Mixed signals: Concerning the article about the supposed "rivalry" between House of Furious Styles Crew and Darryl Khalid of FootKlan: First, let's get the race issue out of the way. According to FootKlan, "nigga" is an offensive word that its members "know how to use . . . behind closed doors." Why, then, do they choose to perform in front of all ages and races to Jay-Z and other "street hop" songs with countless "nigga" references in the lyrics?

This article isn't about the N-word; it's not even about hip-hop. This is the story of [Khalid], who crisscrosses the Valley trying to coerce respect that will never come.

If House is a leader, it's because he has vision, plus a love of the hip-hop culture, and that's what people follow. I don't know him very well, and I don't presume to speak for him, but I think it's safe to say he doesn't care what you, me, or Darryl think of him. He's not concerned with being a leader.

He does, I'm sure, care what twisted impression of hip-hop a casual reader might come away with after having read this article.
Name withheld by request

Looking for enrichment: It's kind of disappointing that on the eve of Christmas Eve, New Times does a cover story about the personal drama [between two hip-hop crews]. I thought you might print a story about something positive or enriching.
Lindsay Shaw, Phoenix

Restaurant Row

A series of unfortunate events: Hey, you guys . . . what's up?! First you run a cafe review saying that the food at the Bada Boom restaurant in Scottsdale is terrible ("Bada Bomb," Stephen Lemons, December 16), and then I see an ad a week or two later saying that the place is great. Which is it? Never mind, I already know.

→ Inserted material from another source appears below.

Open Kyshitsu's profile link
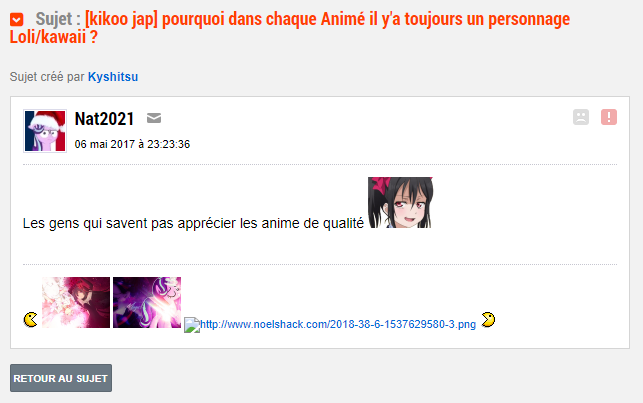Screen dimensions: 643x403 (113, 77)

I had seen the full-page ad, with the quote from Stephen Lemons' review, only the ad spelled the name of your cafe guy as Stephen Lemon (pun intended?), and then I went to the restaurant. Hey, I thought it was pretty clever to use the same name as the bar in The Sopranos for a restaurant name. I figured it would be a fun place to take a date. And it was fun -- until I tasted the food. It was purely out-of-the-bottle. I could have bought a jar of pasta sauce, poured it over some noodles at home and had almost the same dining experience.

As I said, I thought the interior of the restaurant and the music playing were cool, so the night wasn't a bust.

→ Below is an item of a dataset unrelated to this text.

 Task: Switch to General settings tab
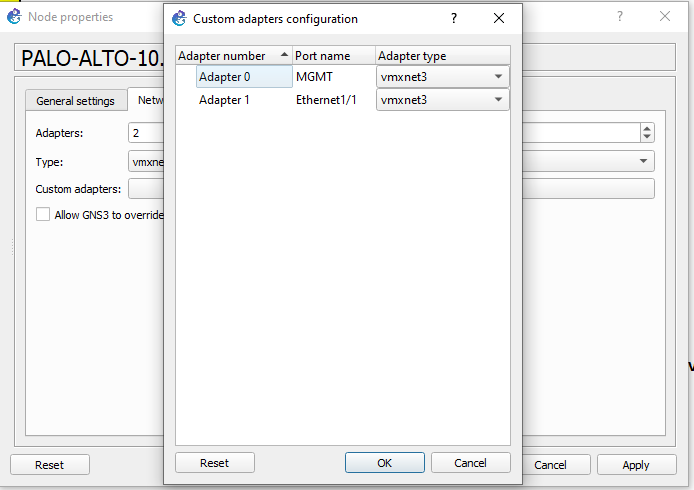tap(76, 100)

Anyway, I have a question: Does the right hand at New Times know what the left hand is doing? How can you advertise that the place is great an issue or two after your critic levels the cuisine of said place?

Here's one of many negative comments that Lemons -- or Lemon -- wrote in the review: "'Pathetic' and 'embarrassing' are two of the adjectives that best describe Bada Boom's Caprese salad." Here's what it said in the ad on page 55 of your [December 30 edition]: "I preferred the Shrimp Scampi wrapped in Pancetta . . . It's only $10 for a nice-size portion, and the Calamari were of far better quality than I've had lately."